┌─ MATERIAL FOR THIS EXERCISE

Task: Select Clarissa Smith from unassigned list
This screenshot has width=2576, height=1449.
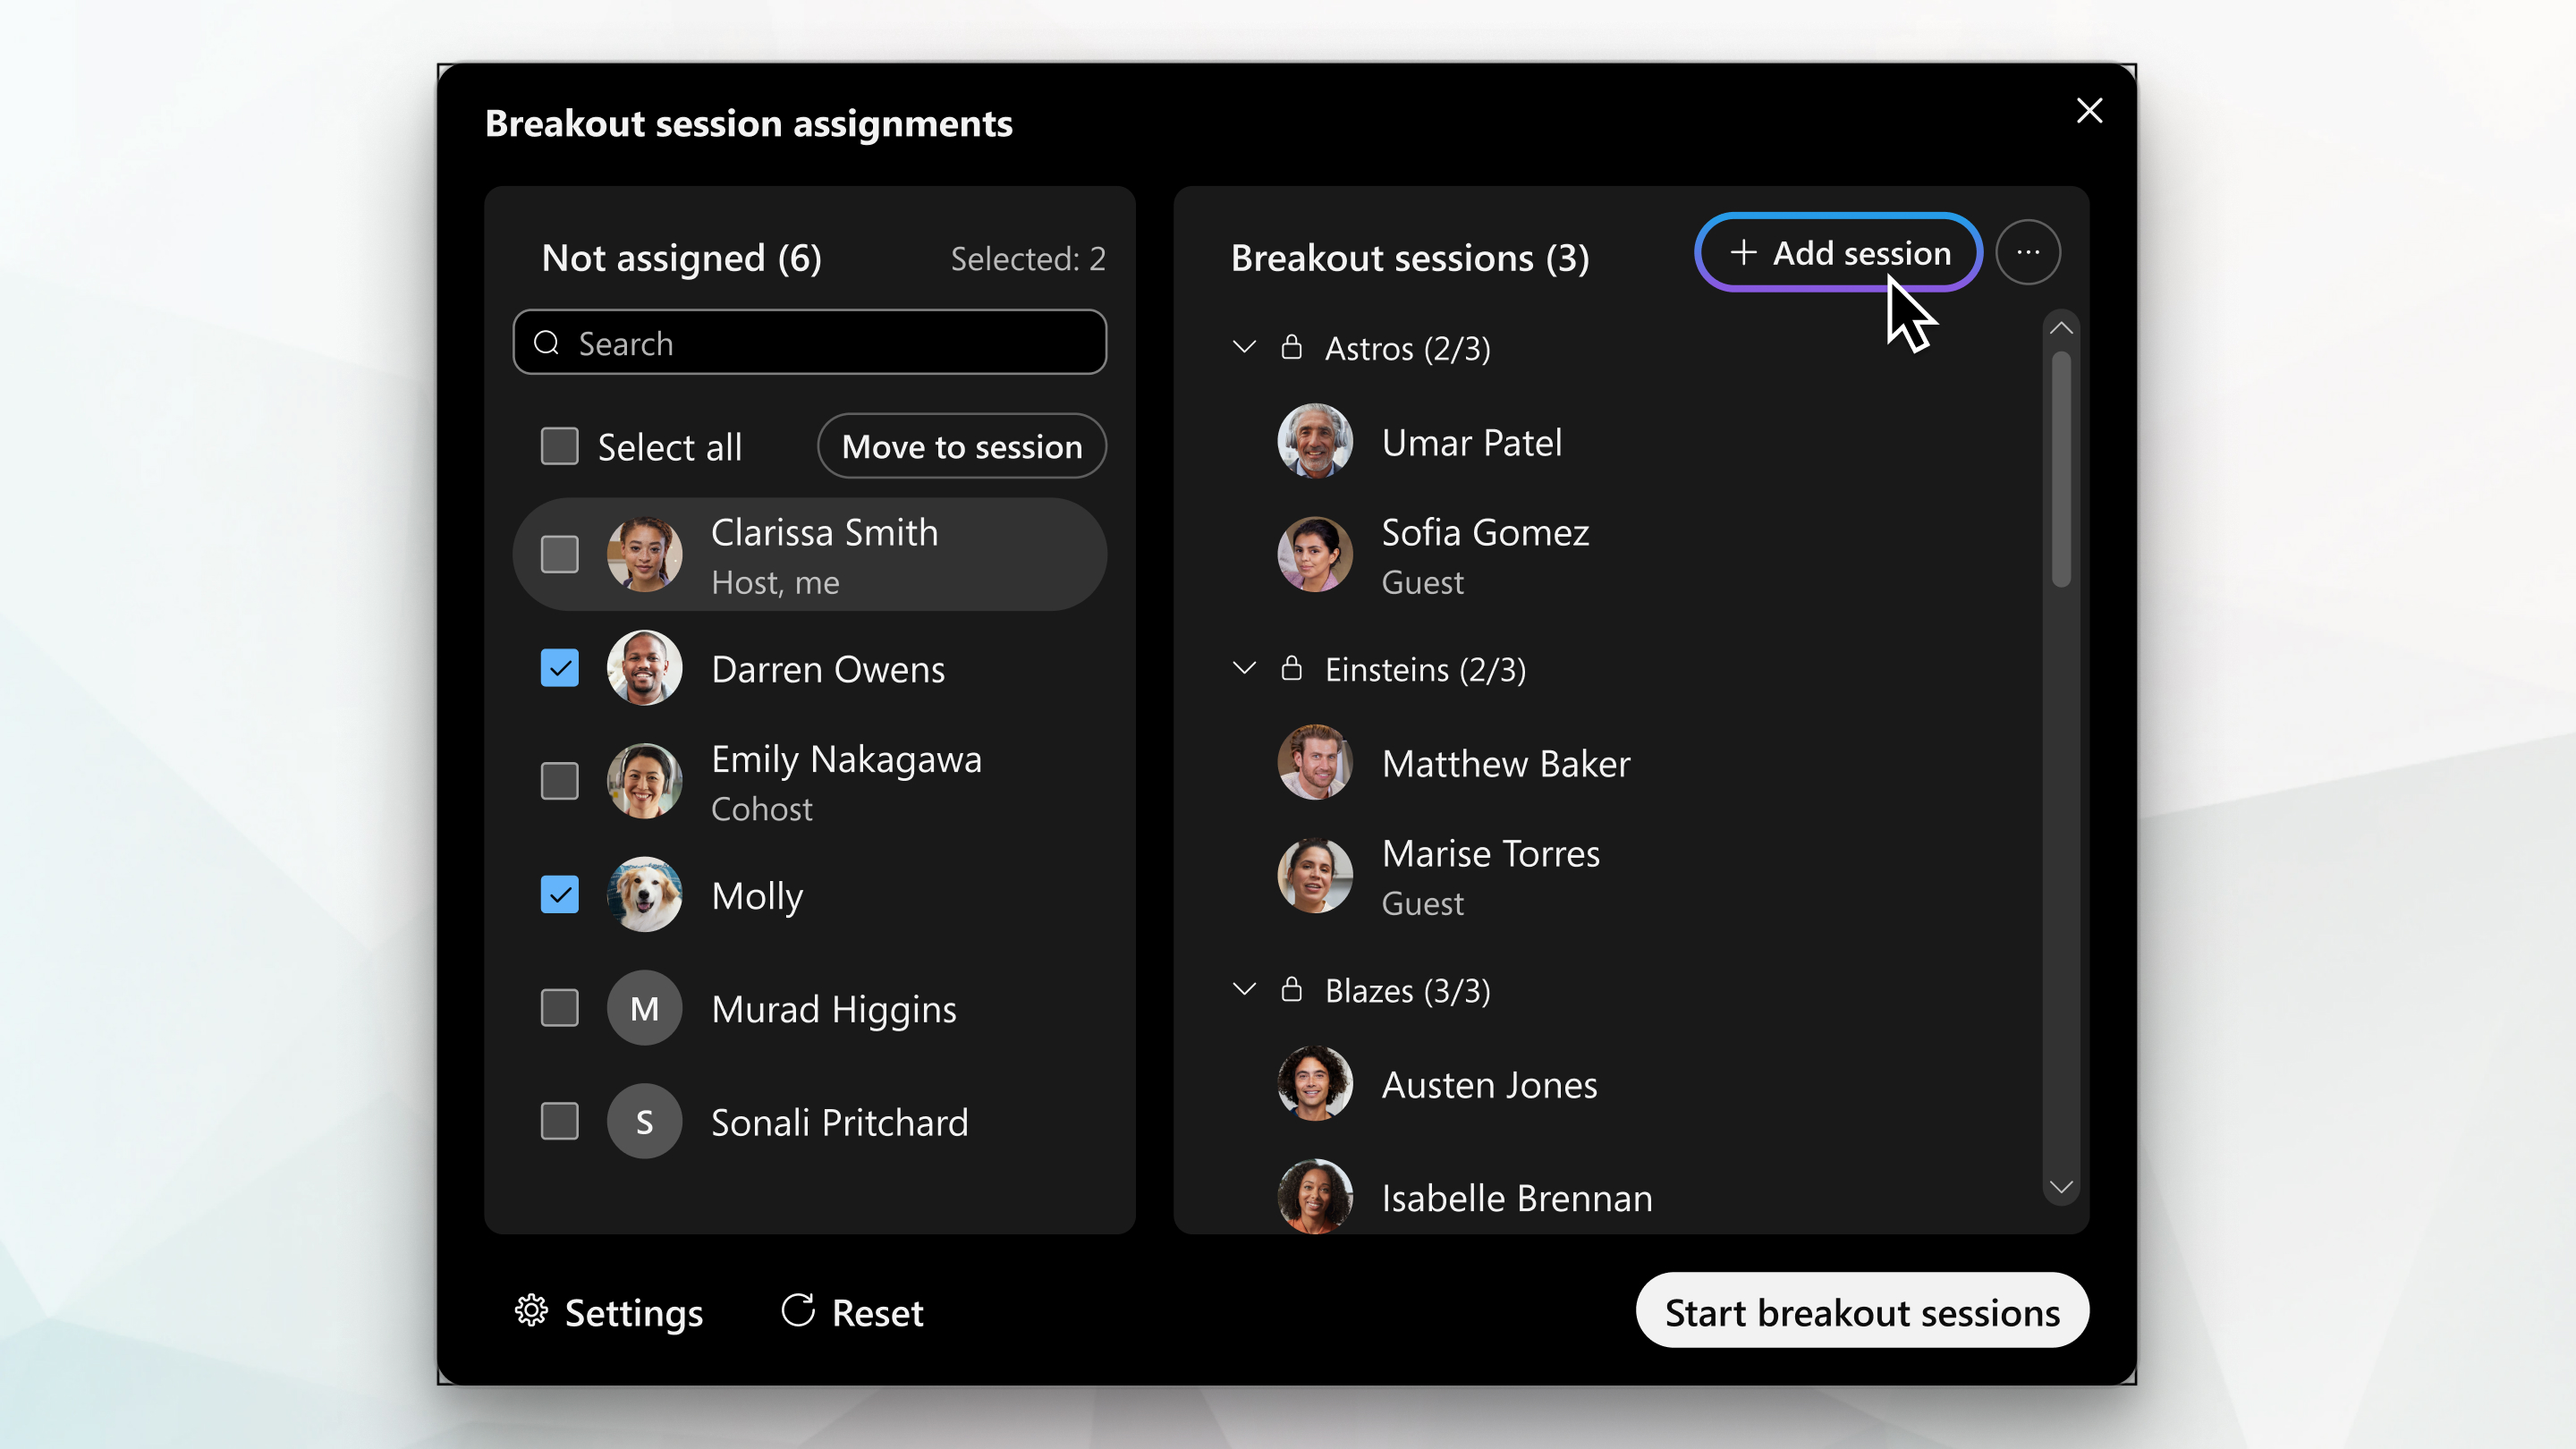Action: (x=559, y=554)
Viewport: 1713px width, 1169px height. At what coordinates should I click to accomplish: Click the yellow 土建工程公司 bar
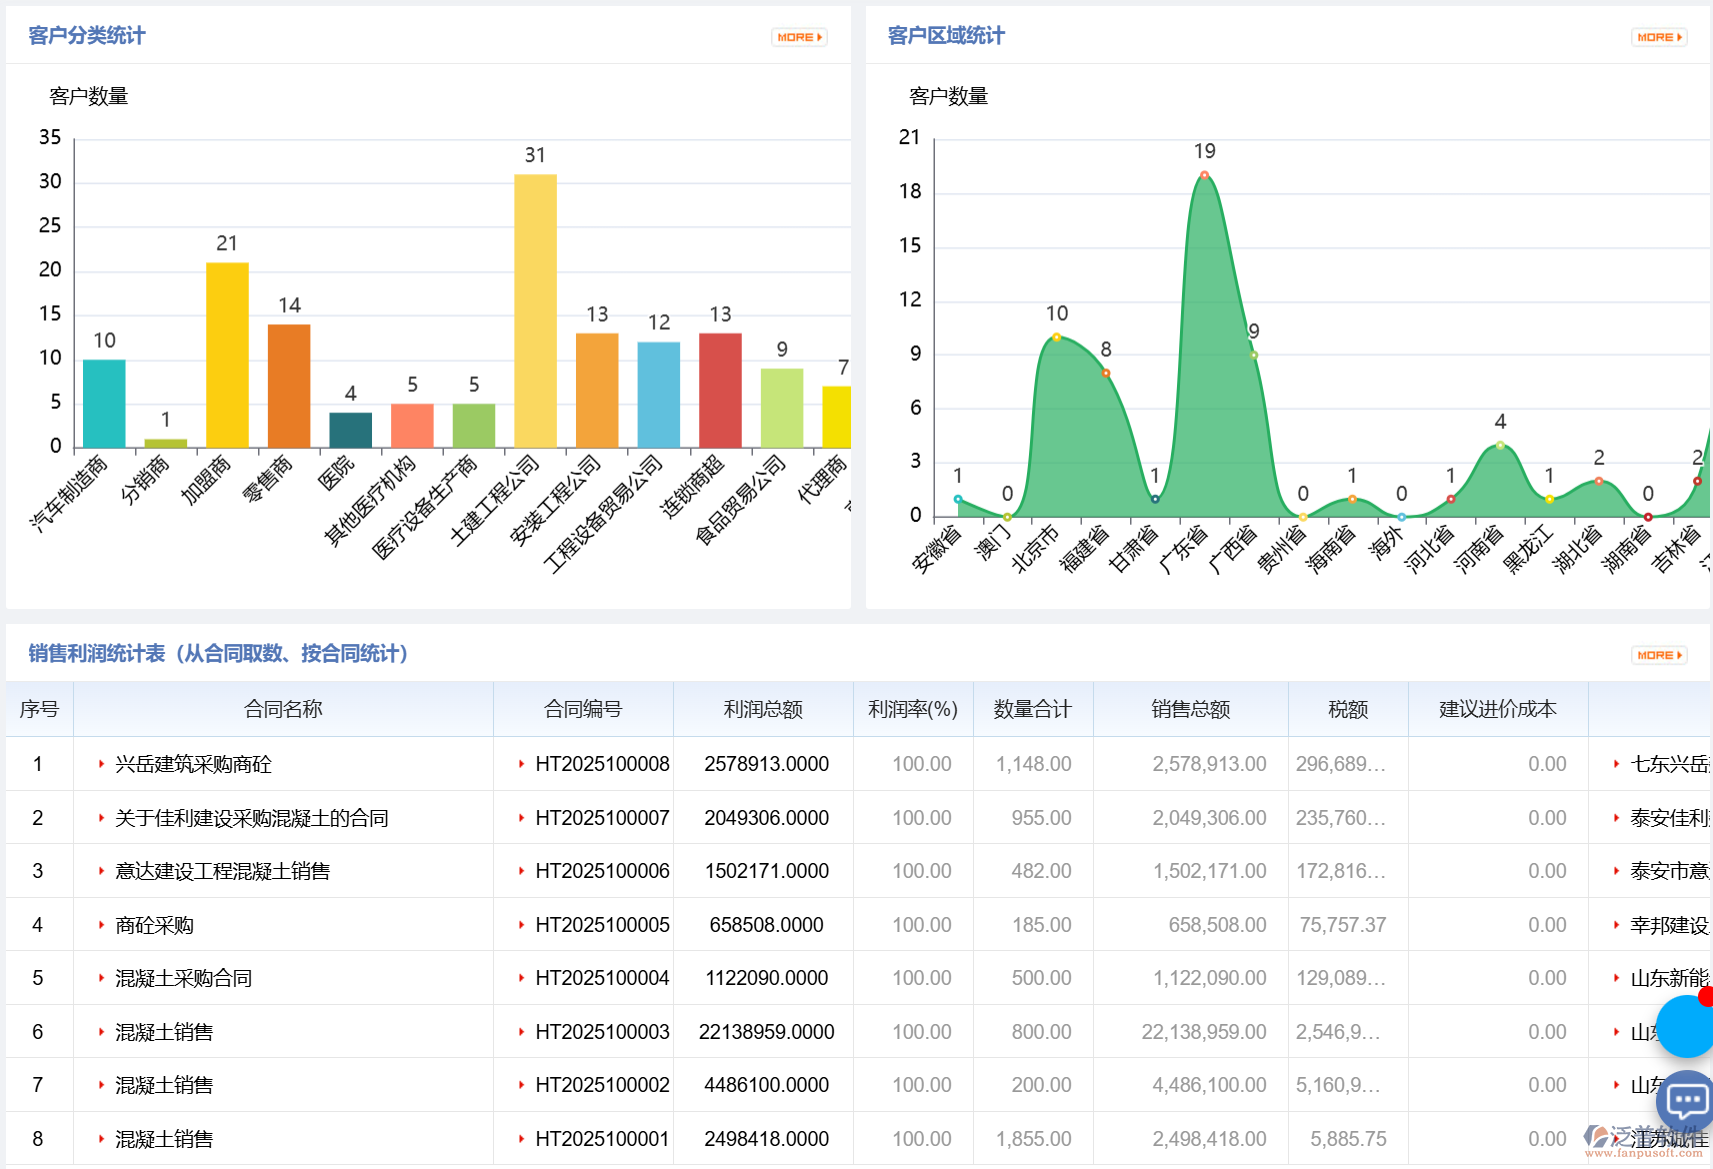(535, 310)
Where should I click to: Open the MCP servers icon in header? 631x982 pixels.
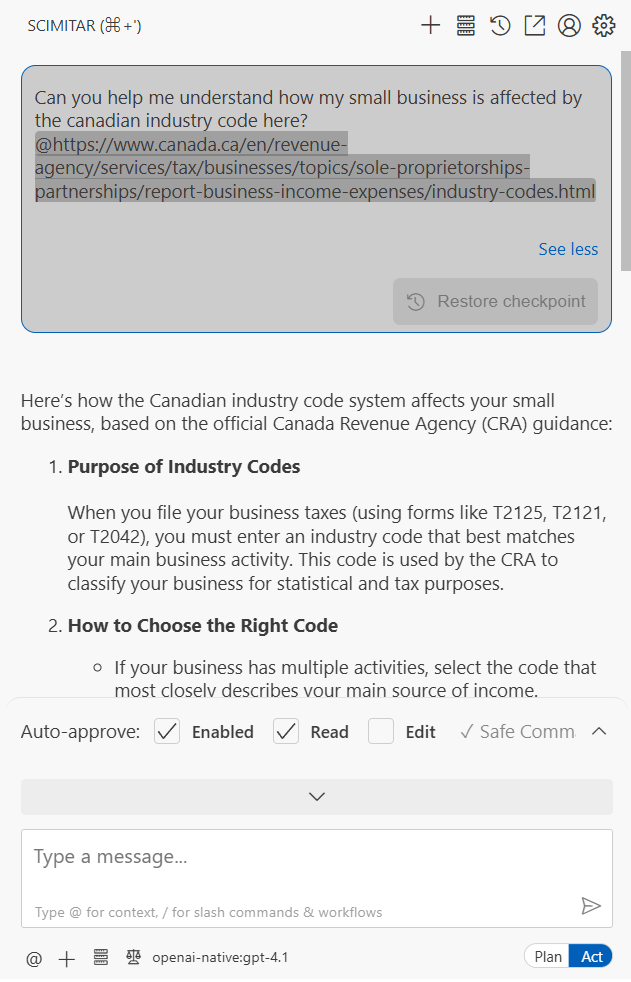(466, 26)
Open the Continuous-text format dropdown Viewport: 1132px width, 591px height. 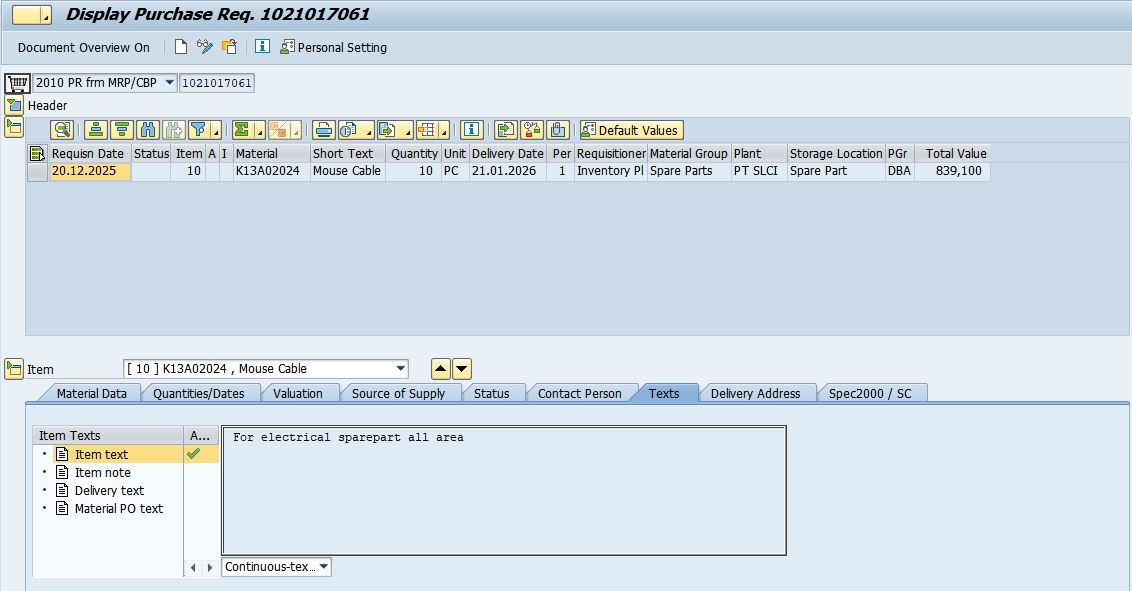(323, 567)
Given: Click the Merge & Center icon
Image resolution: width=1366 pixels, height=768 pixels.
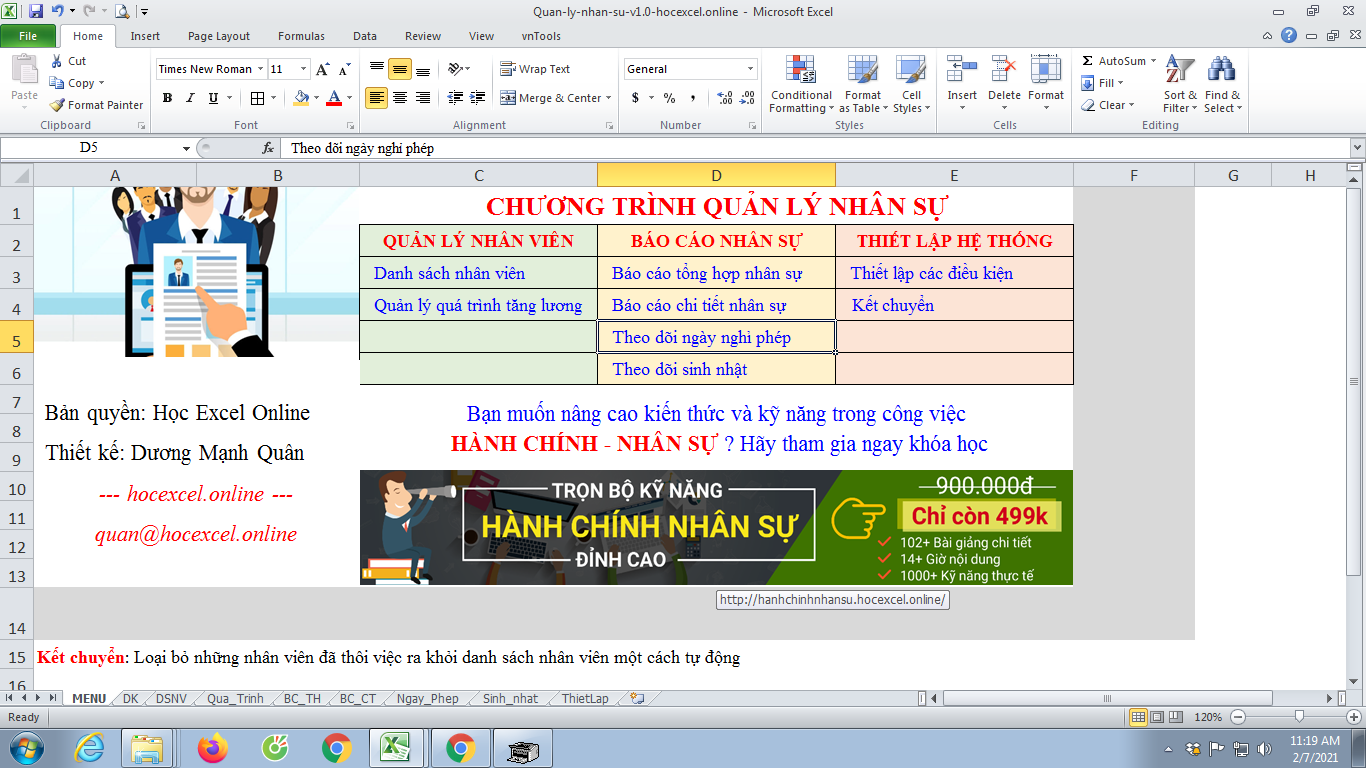Looking at the screenshot, I should point(508,98).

└─

* **PROBLEM**: Your copy must start at the line that holds "Image resolution: width=1366" and end at the last line of the data, both included; it must contain no pictures.

* **RESPONSE TO THIS EXERCISE**:
Image resolution: width=1366 pixels, height=768 pixels.
Looking at the screenshot, I should point(508,98).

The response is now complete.